The question for brokerages: What's the difference between you and the one down the street? The same is true for individual brokers.

Joel Burslem of 1000 Watt Consulting wrote a terrific short article for Inman News that addresses the issue. He says that instead of clinging to the mindset of being the consumers' gateway to homes listed for sale, brokers--and brokerages--need to drop their all-encompassing search engines, and, in his words, "get narrow."Getting narrow means focusing on homes, say, located near the best private high school or favorite restaurant row or whatever.

What real estate brokerages--and brokers--lack is branding, and by branding, I mean a je ne sais quoi attached to a name. Remax isn't qualitatively different than Sotheby's. Or Century 21 or Keller Williams. They aren't different because their  Glengarry Glen Ross business models have keyed off the same exclusive MLS access and sharing of broker commissions rather than some unique quality that's theirs, and theirs alone.

Individual brokers sometimes advertise service, often referring to themselves with such monikers as "your trusted advisor"or other sloganeering (a new favorite is "prosperity through real estate achievement") attempting to present the broker's service as a value-add to the consumer. While it's true that the most successful brokers are those who work the hardest, the fact remains that a conscientious new licensee or part-timer can serve a client with the same degree of quality that a broker who bills himself or herself as the "Top Producer," and charge the same fee.

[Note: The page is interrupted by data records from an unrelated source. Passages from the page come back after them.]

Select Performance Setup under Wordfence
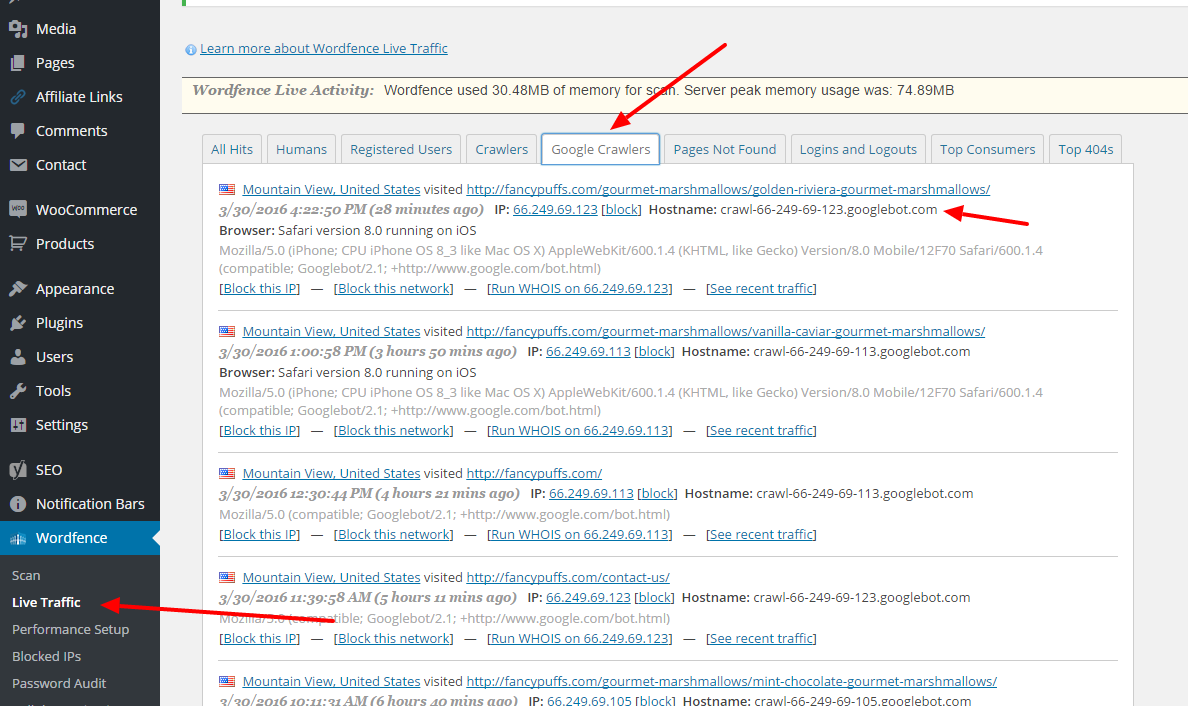Viewport: 1188px width, 706px height. pyautogui.click(x=70, y=629)
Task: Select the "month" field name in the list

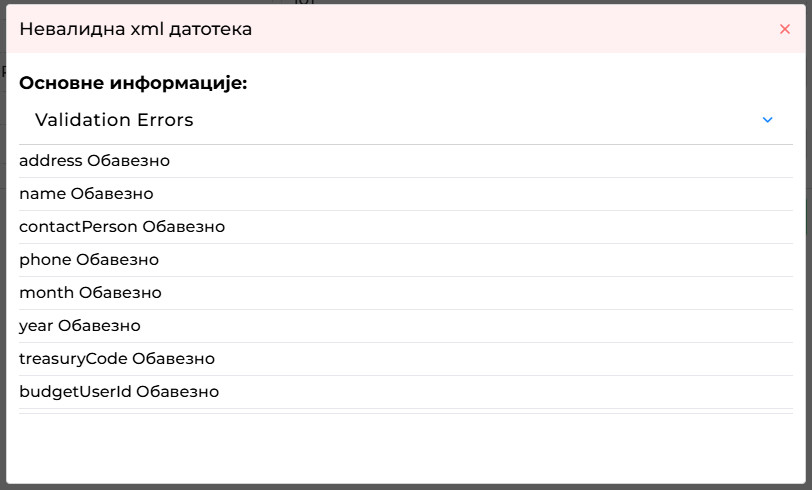Action: 47,293
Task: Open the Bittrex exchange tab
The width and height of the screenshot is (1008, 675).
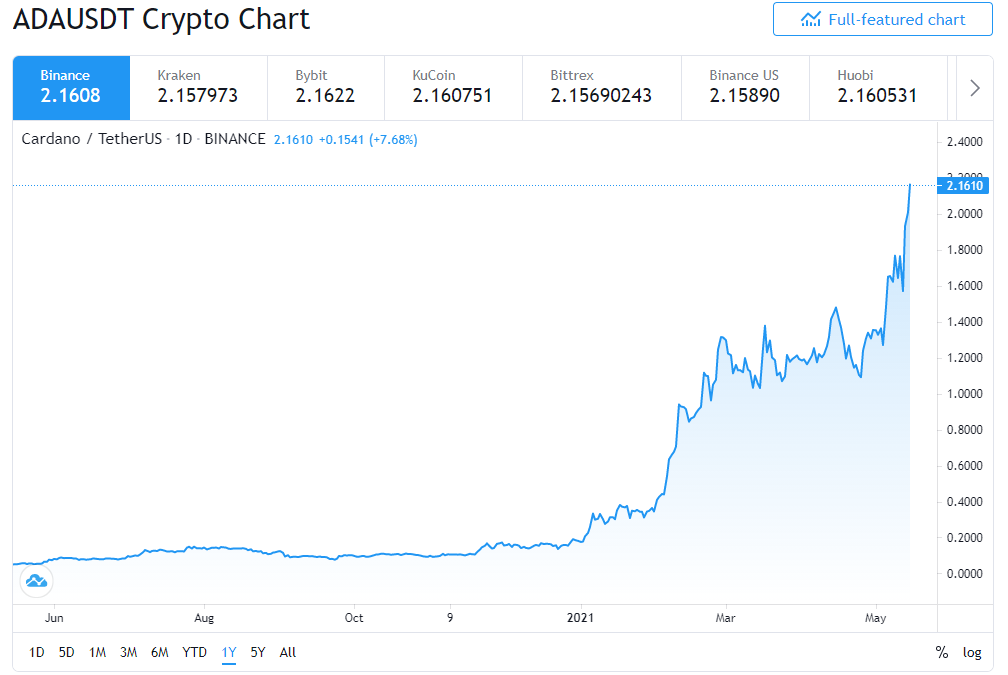Action: (602, 88)
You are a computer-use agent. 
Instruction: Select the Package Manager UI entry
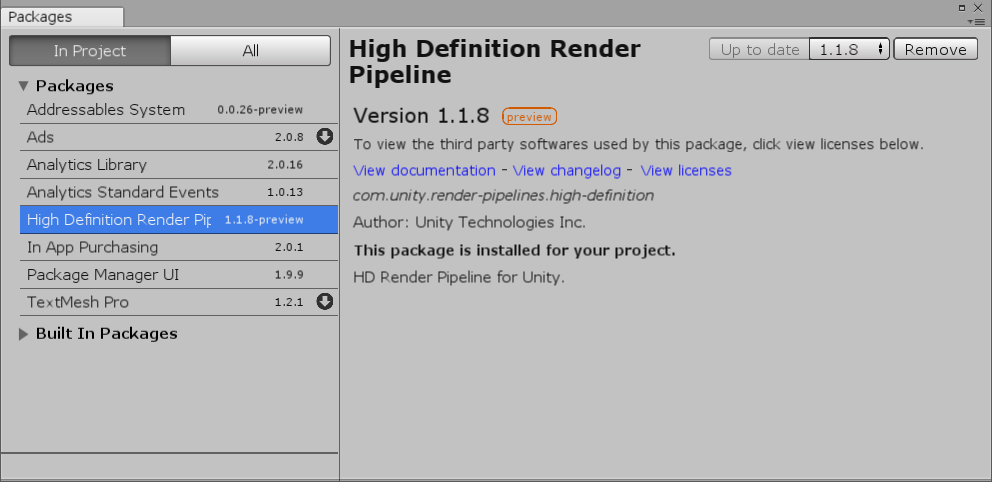[x=103, y=275]
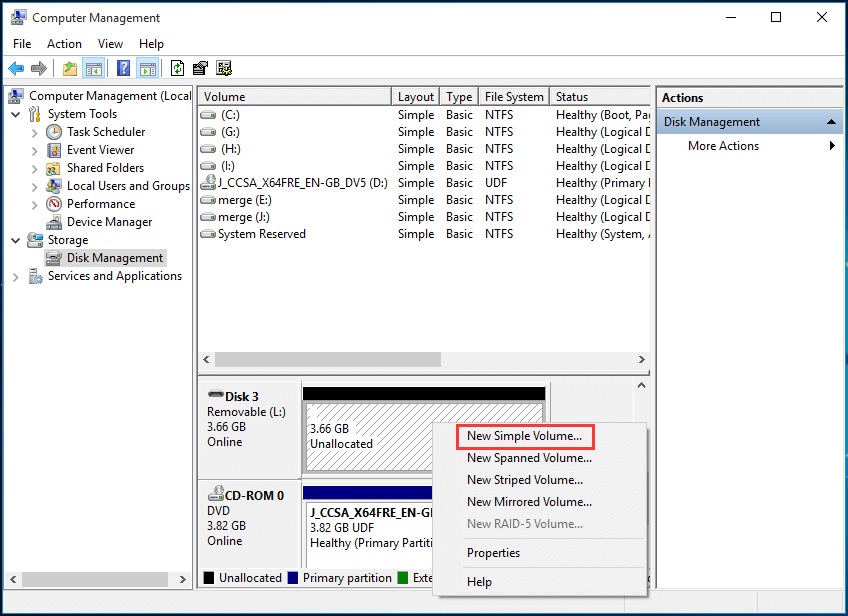Open the Action menu

[x=64, y=44]
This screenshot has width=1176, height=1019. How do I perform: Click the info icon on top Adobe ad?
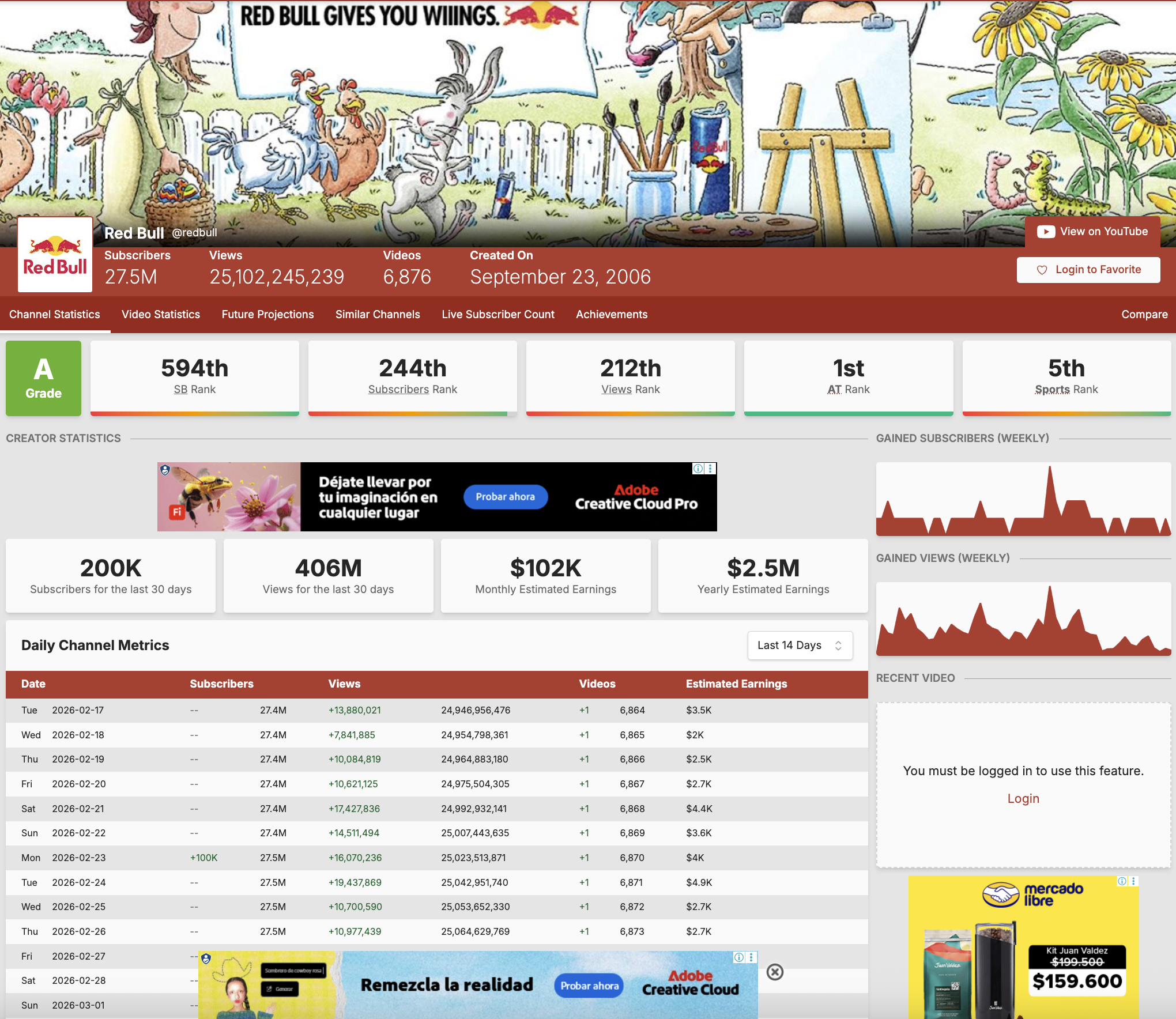coord(698,469)
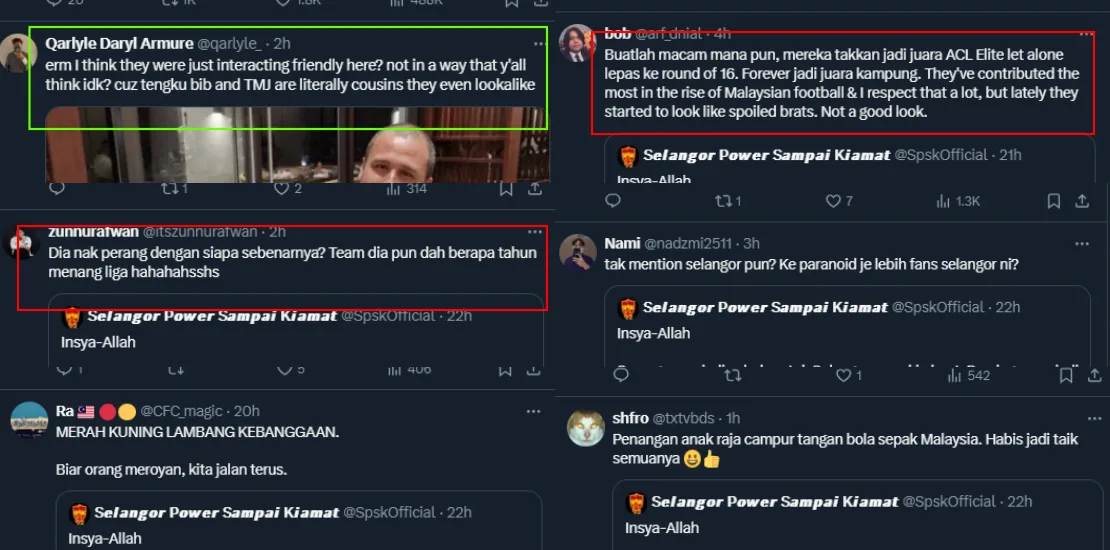
Task: Click shfro's cat profile avatar
Action: tap(585, 429)
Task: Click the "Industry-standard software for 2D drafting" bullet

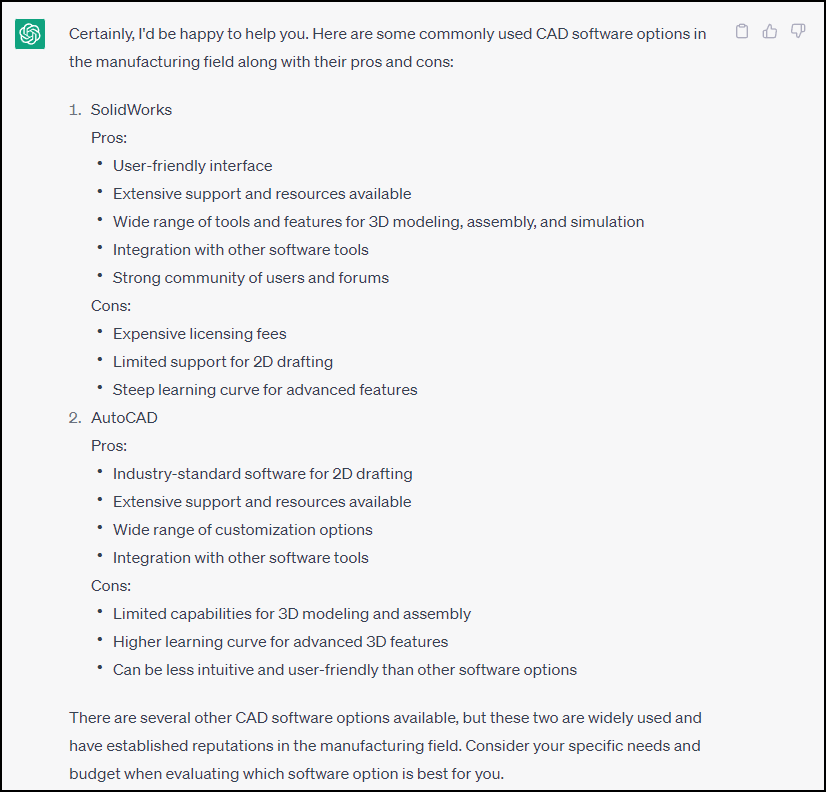Action: [x=262, y=474]
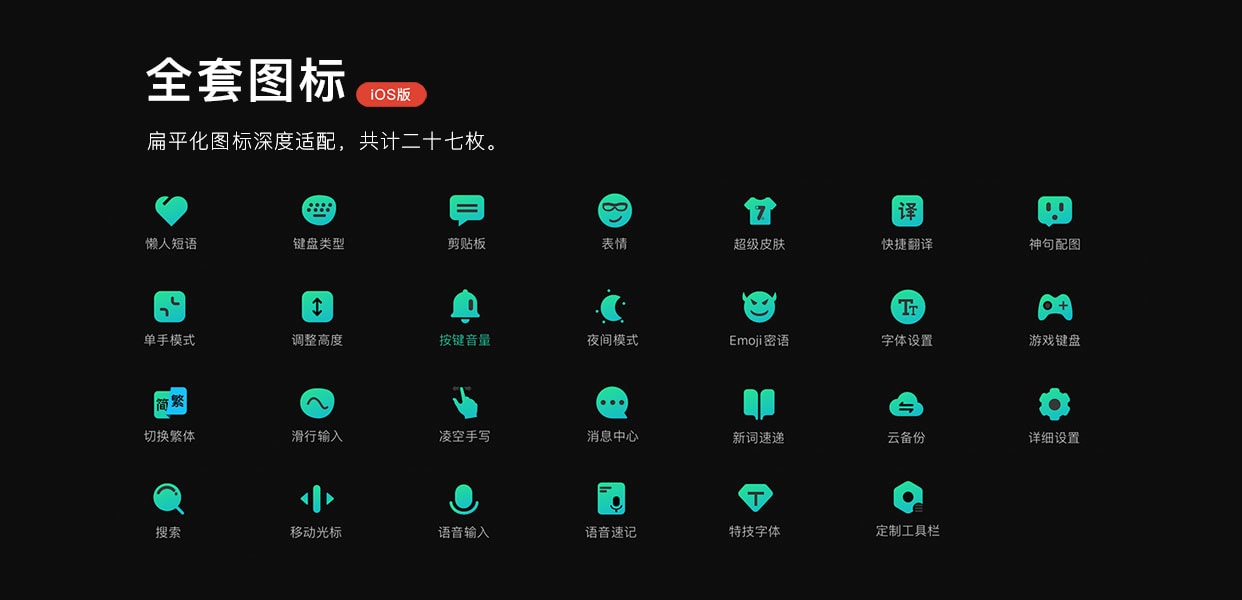1242x600 pixels.
Task: Click the 超级皮肤 t-shirt icon
Action: point(759,211)
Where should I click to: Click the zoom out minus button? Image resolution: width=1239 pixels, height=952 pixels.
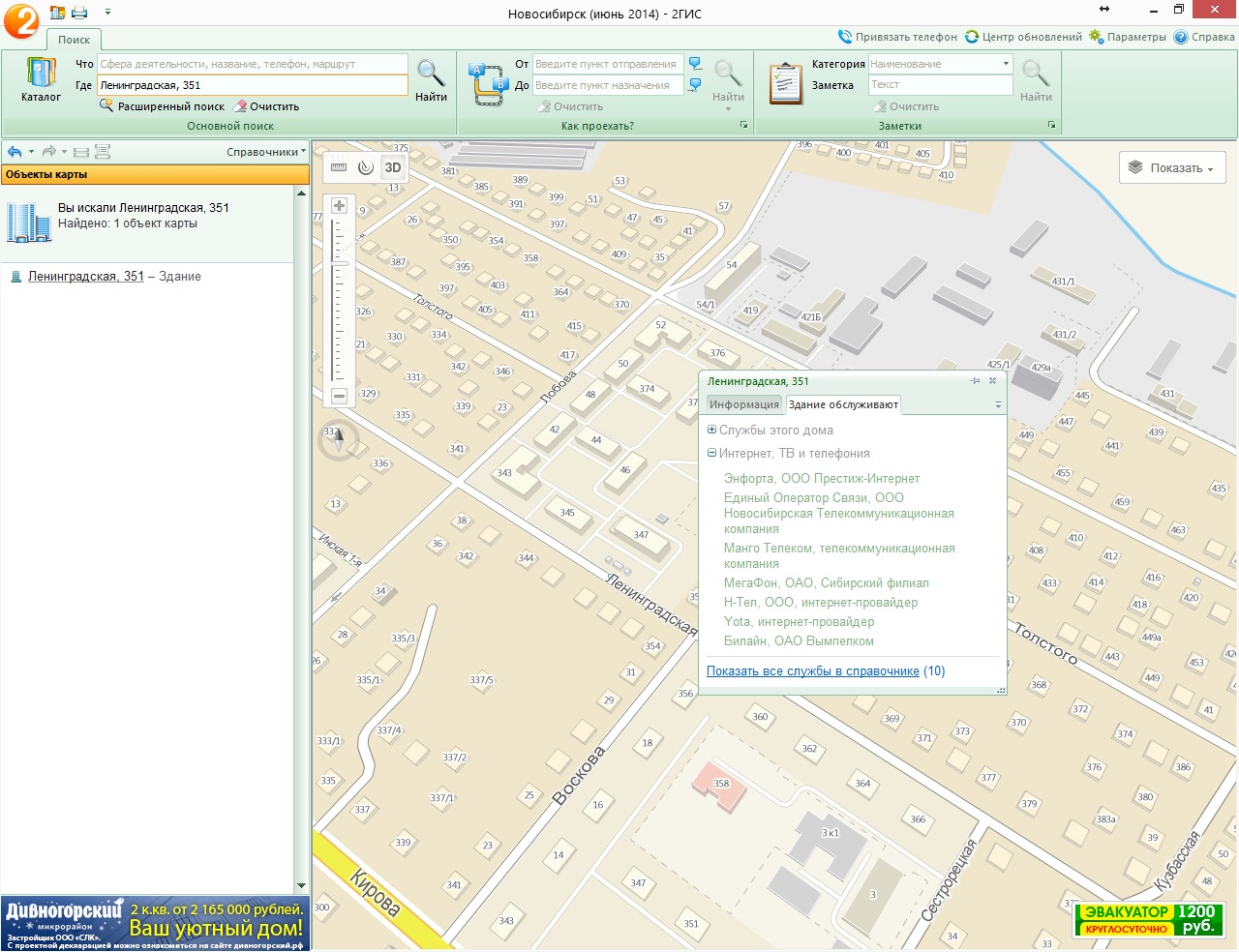coord(339,396)
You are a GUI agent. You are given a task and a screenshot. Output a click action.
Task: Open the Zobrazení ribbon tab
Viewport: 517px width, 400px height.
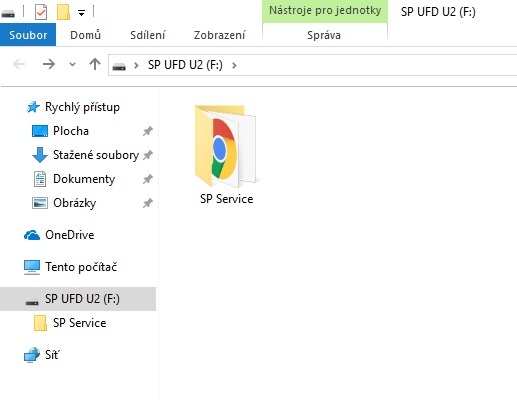click(220, 35)
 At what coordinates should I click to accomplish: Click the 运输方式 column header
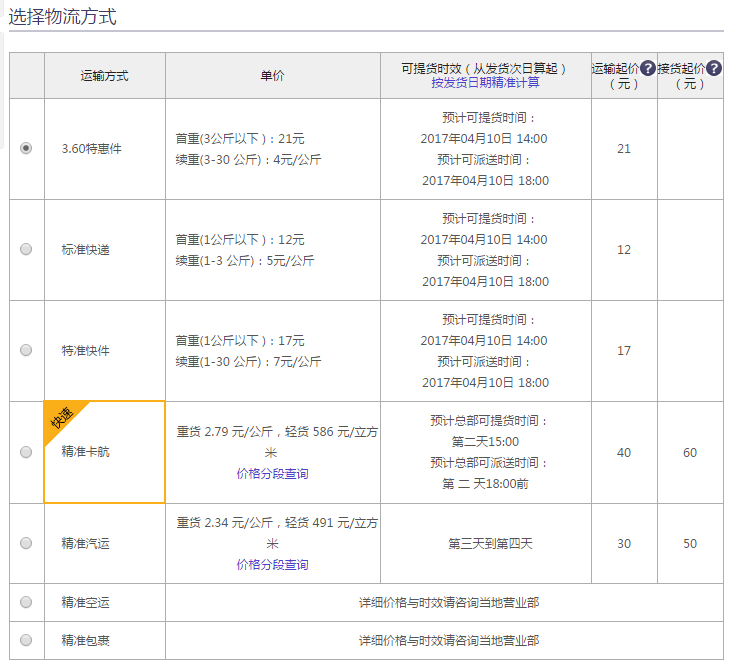click(x=104, y=76)
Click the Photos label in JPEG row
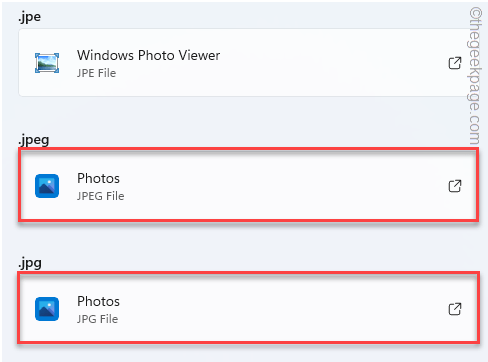The width and height of the screenshot is (488, 362). pyautogui.click(x=98, y=178)
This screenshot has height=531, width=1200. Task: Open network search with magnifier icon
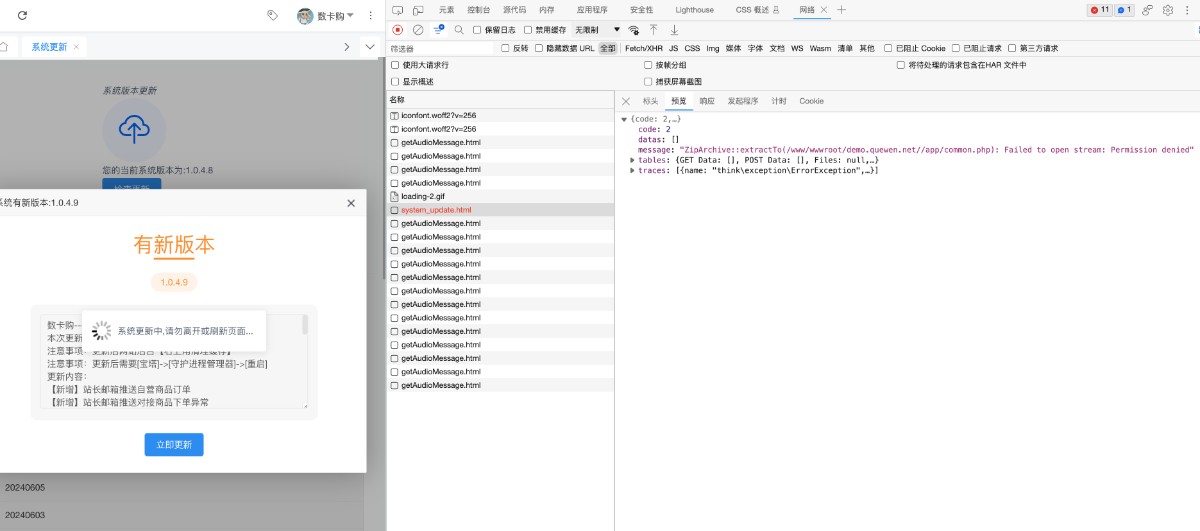coord(459,30)
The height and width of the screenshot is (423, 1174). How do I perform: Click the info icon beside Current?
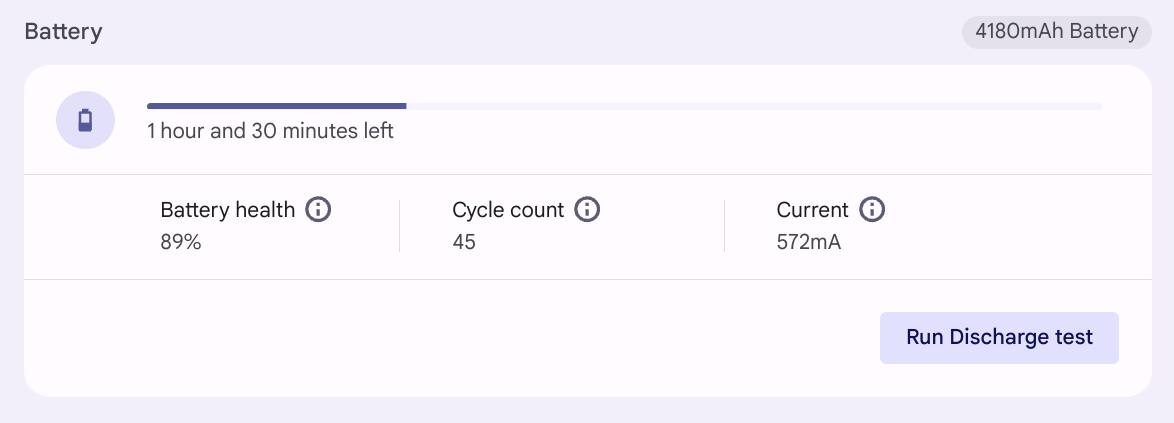point(872,210)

As far as the consumer is concerned, objective correlation for service quality doesn't exist. Brokers don't have branding in the way that Sears or Saks Fifth Avenue has.

Both demographic and technological forces will cause a move to true branding. For the next few years, the seventy-eight million Baby Boomers will have the greatest influence on the market. But there are also eighty million so-called Millennials right behind them, and they are better educated, more tech savvy and demanding of authenticity. And they will dominate the market.

Right now, one-fourth of Realtors are 65 and older, while only six percent of them are under 34, according to a National Association of Realtors survey. Yet, a related survey notes, the average American worker is 41, and the typical age of a first-time buyer is 31.

The old ways just won't work for them. And that's what will cause the Next Big Thing.